Ici on a celle-là pour les filles

http://www.zooplus.fr/shop/chiens/so...n_oster/183142

Je l'ai acheté, car pareil que toi, mettre 100€ 3-4 fois par an chez la toiletteuse, ça faisait beaucoup.

La tondeuse est super, j'en suis très contente, elle va bien malgré le poil "chèvre"/torsadé des morues.

Ya juste la tonte de printemps après les longs mois d'hiver qui parfois est difficile car elles font des bourres à la peau, donc à certains endroits (cou essentiellement), il faut dégrossir au ciseau avant.

Pour les tontes de fin de printemps, été et fin d'automne, elle est impeccable malgré leur poil très épais au niveau de l'arrière train, aucun soucis. Je peux m'en servir pendant 2h-2h30 sans qu'elle surchauffe (sachant qu'elle ne tourne pas en continu, on fait régulièrement des pauses pour ramasser les poils).

Consigne ▸ Recopiez mot pour mot le passage du message sur la tondeuse pour chiens, en commençant par « Ya juste la » et en allant jusqu'à « au ciseau avant. ».

Données fournies ▸
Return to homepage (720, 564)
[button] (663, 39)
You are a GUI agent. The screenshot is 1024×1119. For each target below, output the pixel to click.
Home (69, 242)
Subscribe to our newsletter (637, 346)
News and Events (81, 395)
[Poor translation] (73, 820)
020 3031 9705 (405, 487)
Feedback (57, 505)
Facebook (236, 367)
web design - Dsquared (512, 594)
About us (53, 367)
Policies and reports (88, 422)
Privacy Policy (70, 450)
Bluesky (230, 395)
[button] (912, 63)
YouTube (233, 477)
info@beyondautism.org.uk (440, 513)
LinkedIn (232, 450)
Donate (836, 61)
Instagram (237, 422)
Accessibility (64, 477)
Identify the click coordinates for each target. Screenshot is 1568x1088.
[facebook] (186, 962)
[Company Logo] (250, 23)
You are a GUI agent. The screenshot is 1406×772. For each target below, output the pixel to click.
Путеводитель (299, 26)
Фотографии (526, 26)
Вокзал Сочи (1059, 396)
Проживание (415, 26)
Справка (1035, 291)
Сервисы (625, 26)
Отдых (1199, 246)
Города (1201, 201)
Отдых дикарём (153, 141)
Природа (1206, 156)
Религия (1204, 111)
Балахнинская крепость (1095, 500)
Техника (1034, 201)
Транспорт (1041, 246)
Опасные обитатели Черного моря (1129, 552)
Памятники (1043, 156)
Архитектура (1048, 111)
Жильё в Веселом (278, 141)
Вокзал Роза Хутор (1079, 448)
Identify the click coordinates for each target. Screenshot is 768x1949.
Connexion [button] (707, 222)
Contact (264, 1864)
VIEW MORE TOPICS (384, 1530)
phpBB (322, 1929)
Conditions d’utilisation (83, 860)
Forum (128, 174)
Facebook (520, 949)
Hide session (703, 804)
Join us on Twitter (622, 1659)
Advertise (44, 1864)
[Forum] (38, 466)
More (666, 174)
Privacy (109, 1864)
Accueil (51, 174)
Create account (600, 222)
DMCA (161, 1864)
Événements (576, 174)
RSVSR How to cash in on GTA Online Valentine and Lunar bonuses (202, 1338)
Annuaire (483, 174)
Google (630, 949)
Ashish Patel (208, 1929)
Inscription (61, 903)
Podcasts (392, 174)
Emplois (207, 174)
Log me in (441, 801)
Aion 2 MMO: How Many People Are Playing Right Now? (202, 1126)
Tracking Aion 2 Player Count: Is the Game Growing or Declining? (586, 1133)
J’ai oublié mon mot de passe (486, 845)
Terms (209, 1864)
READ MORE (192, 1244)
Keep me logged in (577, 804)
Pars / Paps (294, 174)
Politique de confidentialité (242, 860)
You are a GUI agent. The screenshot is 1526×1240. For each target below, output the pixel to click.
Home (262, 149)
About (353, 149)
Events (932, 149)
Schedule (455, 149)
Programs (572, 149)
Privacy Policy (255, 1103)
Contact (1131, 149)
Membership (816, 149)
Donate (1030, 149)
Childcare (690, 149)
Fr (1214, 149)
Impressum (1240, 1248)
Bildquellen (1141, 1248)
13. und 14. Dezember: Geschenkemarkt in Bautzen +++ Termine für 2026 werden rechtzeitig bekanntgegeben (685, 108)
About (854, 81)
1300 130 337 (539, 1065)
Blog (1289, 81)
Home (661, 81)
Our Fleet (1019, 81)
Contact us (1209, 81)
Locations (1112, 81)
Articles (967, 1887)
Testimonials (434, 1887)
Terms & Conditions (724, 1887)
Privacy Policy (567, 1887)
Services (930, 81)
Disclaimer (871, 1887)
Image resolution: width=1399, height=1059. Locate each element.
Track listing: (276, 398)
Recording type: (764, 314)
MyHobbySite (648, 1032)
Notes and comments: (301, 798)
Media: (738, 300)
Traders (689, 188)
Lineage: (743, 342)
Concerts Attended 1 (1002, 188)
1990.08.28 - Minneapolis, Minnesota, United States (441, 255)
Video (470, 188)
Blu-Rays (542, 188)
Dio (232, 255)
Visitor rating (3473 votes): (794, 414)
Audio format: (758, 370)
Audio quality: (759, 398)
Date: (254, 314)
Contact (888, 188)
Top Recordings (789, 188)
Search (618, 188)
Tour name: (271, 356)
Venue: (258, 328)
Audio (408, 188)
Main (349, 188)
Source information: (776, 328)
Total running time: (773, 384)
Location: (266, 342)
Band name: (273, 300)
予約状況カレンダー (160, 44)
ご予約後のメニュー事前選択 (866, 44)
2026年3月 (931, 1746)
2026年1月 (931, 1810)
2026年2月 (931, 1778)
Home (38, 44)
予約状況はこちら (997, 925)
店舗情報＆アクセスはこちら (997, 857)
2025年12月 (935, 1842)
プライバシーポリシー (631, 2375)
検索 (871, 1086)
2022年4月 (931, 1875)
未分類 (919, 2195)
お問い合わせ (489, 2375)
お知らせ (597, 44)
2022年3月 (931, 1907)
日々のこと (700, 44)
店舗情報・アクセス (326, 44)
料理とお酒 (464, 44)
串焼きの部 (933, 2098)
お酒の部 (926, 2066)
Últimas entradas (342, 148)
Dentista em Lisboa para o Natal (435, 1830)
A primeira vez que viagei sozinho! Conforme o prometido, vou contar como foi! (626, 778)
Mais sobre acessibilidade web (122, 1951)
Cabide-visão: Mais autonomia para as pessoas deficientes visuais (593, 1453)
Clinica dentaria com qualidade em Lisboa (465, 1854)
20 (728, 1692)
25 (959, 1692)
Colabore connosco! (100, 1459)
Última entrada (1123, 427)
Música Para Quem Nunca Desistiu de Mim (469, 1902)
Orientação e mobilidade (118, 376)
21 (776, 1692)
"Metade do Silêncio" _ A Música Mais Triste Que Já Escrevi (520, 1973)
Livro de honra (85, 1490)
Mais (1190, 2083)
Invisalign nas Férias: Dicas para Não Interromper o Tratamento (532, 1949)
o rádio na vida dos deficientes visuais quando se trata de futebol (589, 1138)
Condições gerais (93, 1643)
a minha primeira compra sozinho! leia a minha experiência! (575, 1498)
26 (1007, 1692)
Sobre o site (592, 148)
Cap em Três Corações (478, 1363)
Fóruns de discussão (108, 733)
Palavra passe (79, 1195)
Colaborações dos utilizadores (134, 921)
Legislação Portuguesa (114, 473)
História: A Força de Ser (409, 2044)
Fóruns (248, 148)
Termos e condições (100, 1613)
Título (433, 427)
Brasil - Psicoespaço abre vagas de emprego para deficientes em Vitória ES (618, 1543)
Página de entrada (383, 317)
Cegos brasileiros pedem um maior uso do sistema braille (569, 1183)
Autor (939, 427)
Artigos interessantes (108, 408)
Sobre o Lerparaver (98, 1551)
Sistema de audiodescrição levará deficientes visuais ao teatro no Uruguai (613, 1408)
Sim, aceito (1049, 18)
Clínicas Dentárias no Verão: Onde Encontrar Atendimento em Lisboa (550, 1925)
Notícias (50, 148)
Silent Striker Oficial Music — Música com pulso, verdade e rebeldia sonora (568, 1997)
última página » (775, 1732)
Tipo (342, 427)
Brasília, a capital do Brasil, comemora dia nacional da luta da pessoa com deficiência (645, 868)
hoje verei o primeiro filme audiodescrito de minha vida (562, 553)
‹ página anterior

Résultat ▸
Ya juste la tonte de printemps après les longs mois d'hiver qui parfois est difficile car elles font des bourres à la peau, donc à certains endroits (cou essentiellement), il faut dégrossir au ciseau avant.